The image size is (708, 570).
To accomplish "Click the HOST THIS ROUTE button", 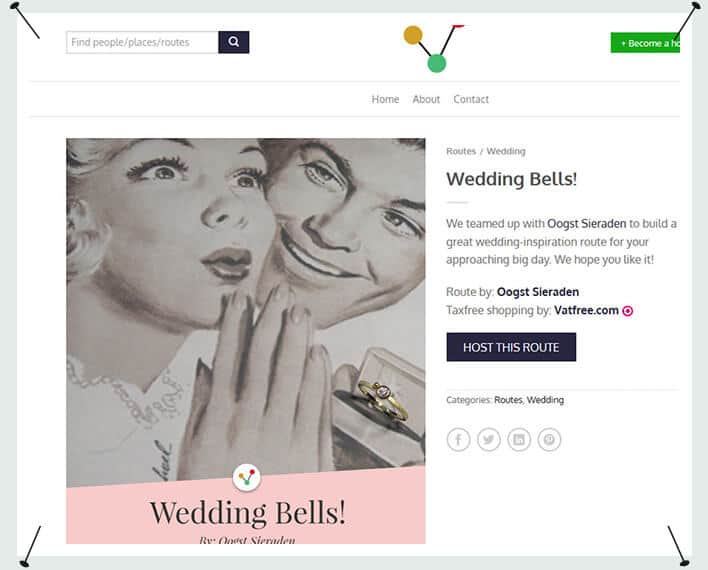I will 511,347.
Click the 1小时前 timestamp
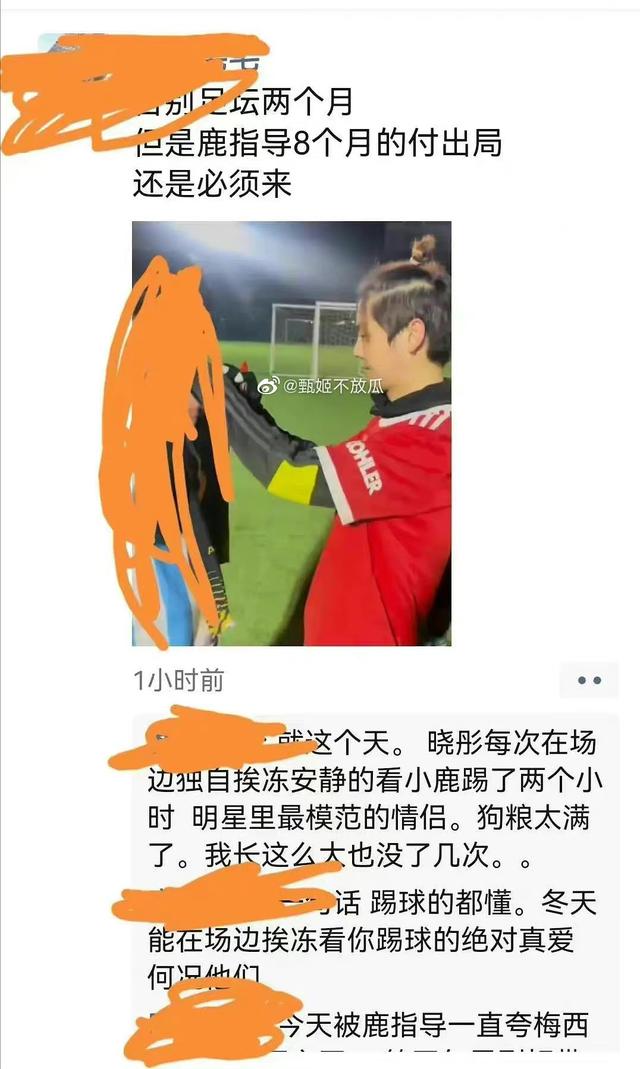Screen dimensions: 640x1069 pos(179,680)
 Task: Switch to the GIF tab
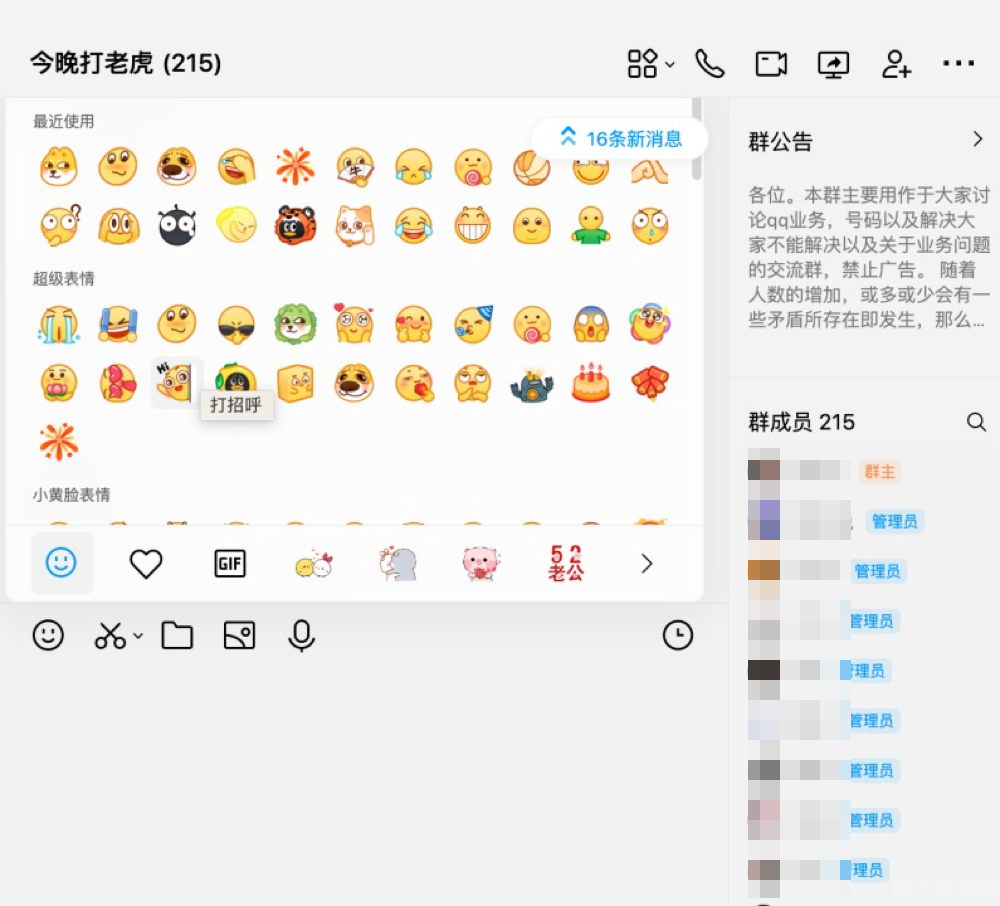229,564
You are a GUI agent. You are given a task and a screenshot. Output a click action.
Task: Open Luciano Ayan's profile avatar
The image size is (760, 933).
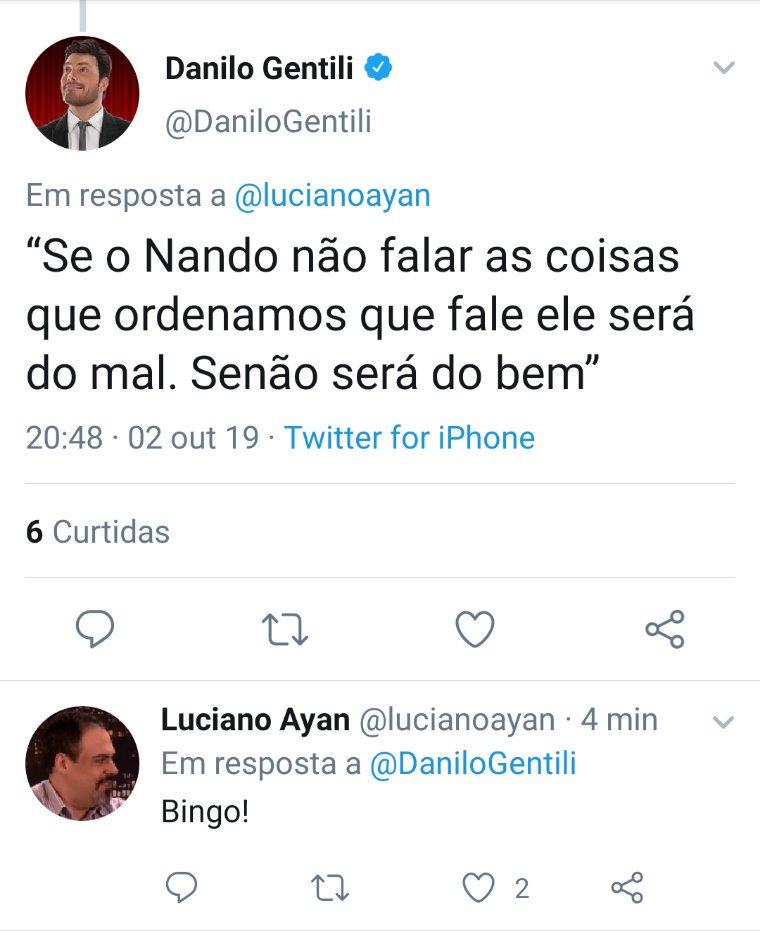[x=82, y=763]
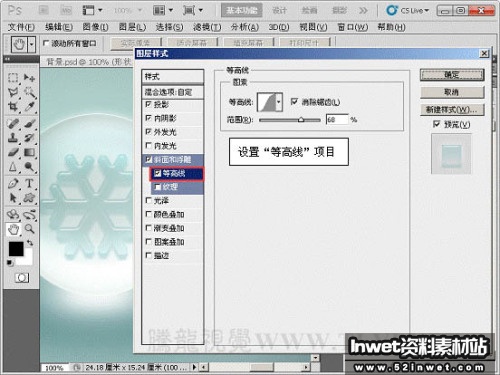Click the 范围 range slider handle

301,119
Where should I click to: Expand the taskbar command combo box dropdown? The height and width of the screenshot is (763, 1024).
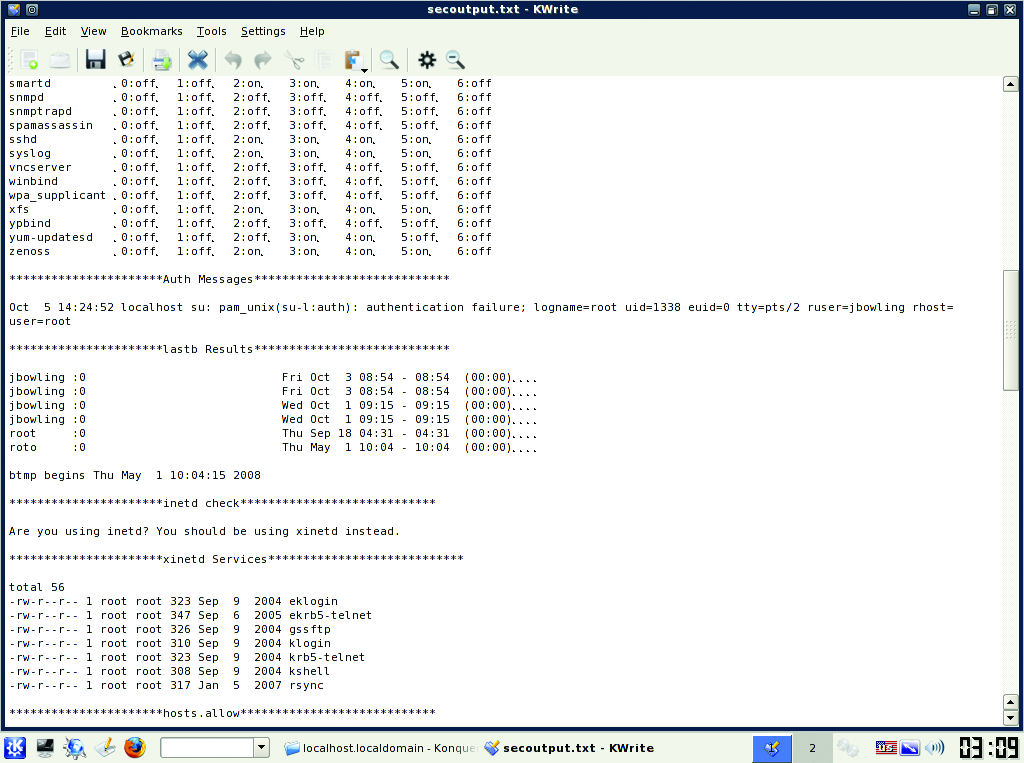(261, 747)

PROBLEM REQUIREMENTS:
Only an exact copy of the lines from the one with "The image size is (760, 933)." through the last line of the data above is wanted, and no pictures.

EXERCISE SOLUTION:
The image size is (760, 933).
[x=82, y=763]
Click the 范围 range slider handle

301,119
Where should I click to: Expand the taskbar command combo box dropdown? The height and width of the screenshot is (763, 1024).
(261, 747)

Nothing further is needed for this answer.